I'd just like to take a few minutes to reflect on what this means for us as readers and consumers. So many people, since the Borders bad news began, have reminisced about their favorite branch of the chain, or the first time they visited a Borders and were thrilled by its huge selection combined with what once felt like personal service.
Those days may or may not be over, and readers aren't going to pay attention to things like business deals and stock prices. But readers do pay attention to supply and demand.
The thing that Borders (and others) forgot about supply and demand is that those terms mean different things to different readers. One person wants the lowest possible price. Another values convenience most of all.

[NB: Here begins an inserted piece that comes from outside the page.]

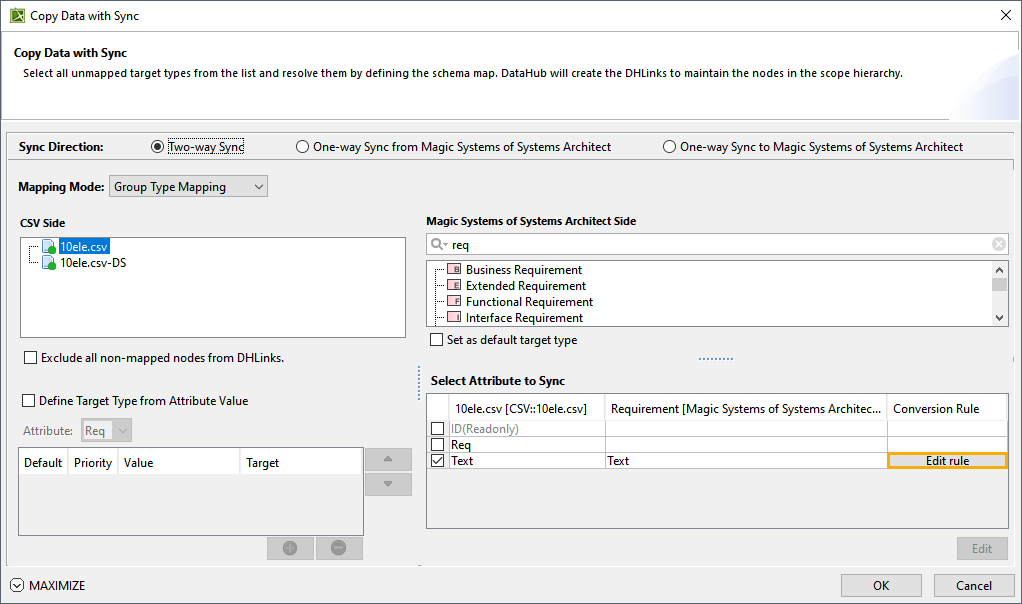Select the Functional Requirement type icon
1022x604 pixels.
coord(453,302)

Still another prefers to wait for the paperback.…
Let me put this another way, that is, anecdotally: where I grew up, there was once what many believe was the first "superstore," combining everything from bakery to a restaurant, hair salon, flower shop and liquor store. People came from hundreds of miles away to shop there due to its novelty, and returned again and again for the convenience. So why is it defunct? Because no store can do everything, and even when one does lots of things correctly, as other shops start to improve their business models (new restaurants take root, a great dress boutique opens, a new bookstore steals business from the "Books and Stationery" department), everyone knows what's coming.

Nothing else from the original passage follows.